Entries from a data collection
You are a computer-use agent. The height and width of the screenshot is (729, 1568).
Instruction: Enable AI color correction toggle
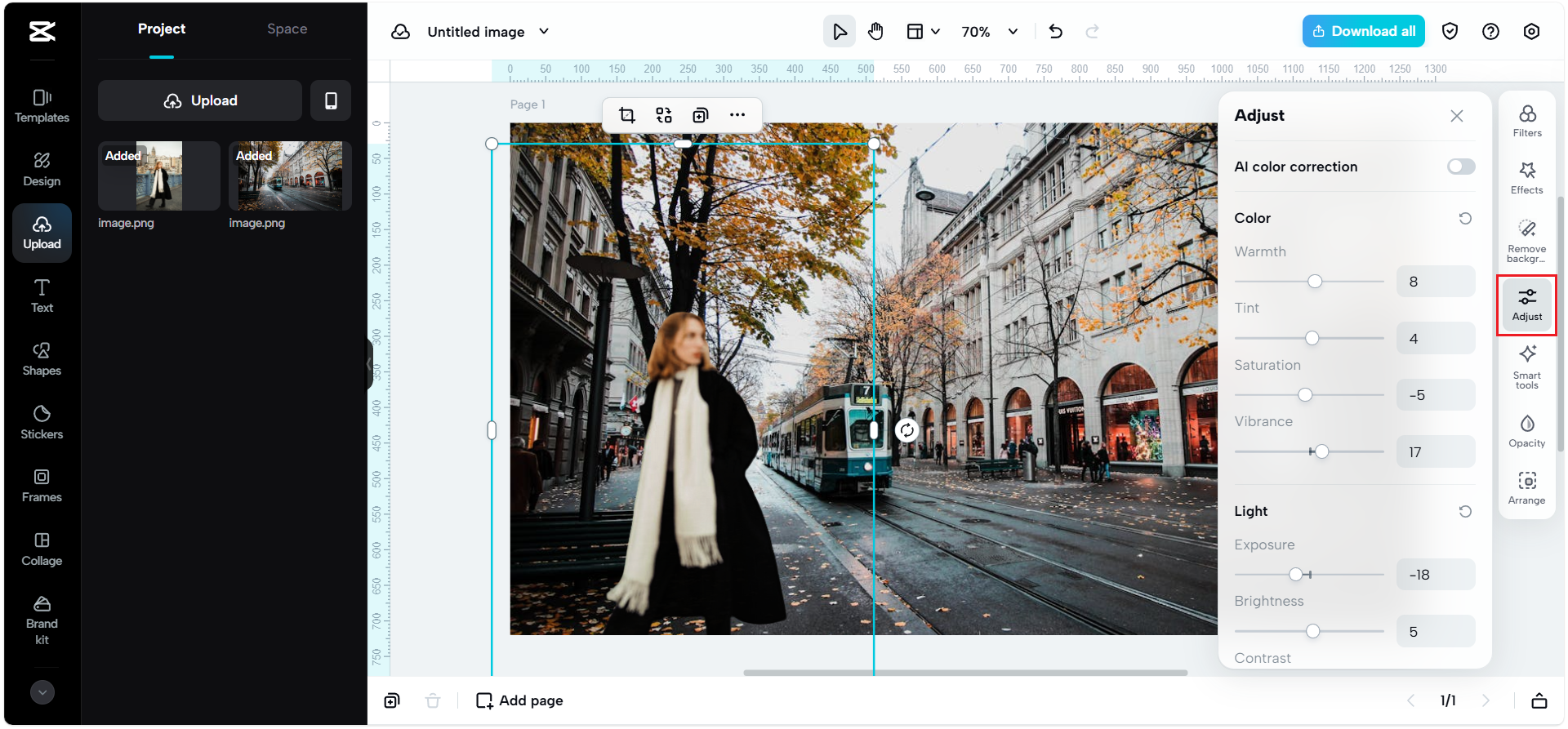click(1460, 167)
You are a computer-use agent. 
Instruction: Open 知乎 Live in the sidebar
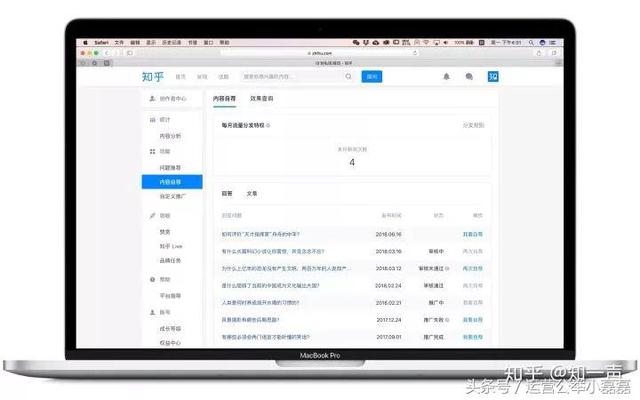click(x=172, y=245)
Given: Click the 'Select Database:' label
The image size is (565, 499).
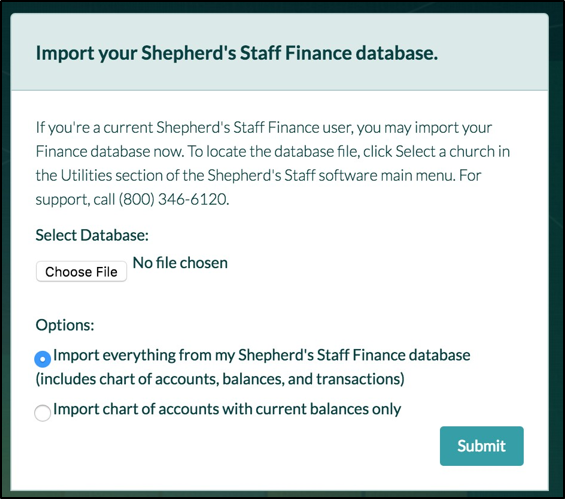Looking at the screenshot, I should pyautogui.click(x=92, y=235).
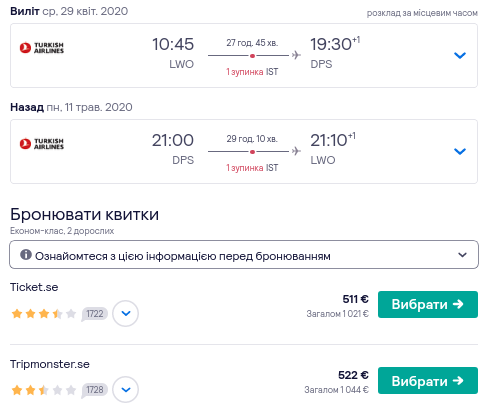Click the red stopover dot on outbound flight
The image size is (484, 414).
point(252,56)
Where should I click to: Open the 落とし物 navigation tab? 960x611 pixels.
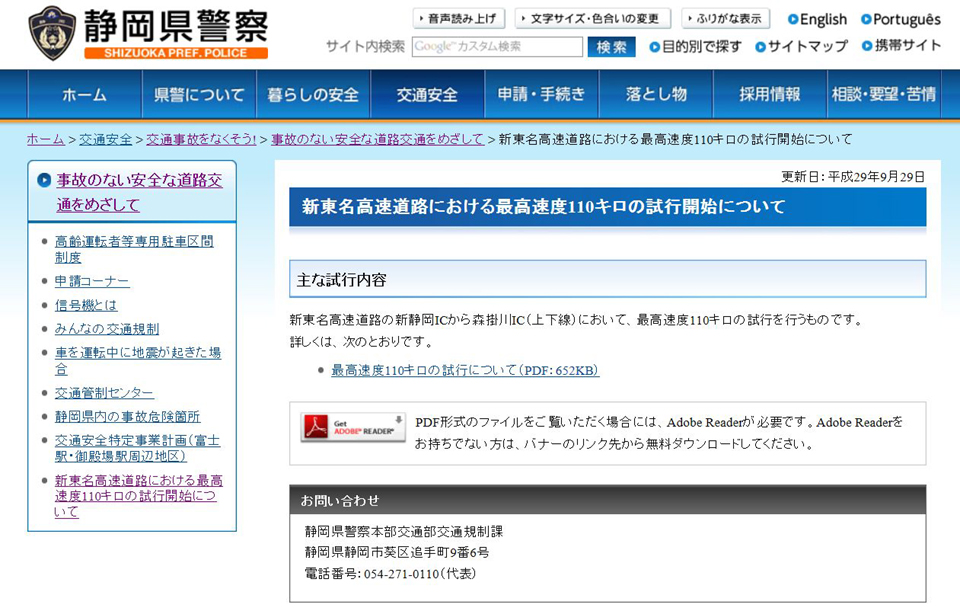click(x=656, y=95)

> _Given exercise_:
Locate each line in the entries above that contains the string "computer", matching case exactly, and copy those lines.

> _Answer to the problem_:
You are a computer-use agent. The height and width of the screenshot is (729, 1568).
You are a computer-use agent. 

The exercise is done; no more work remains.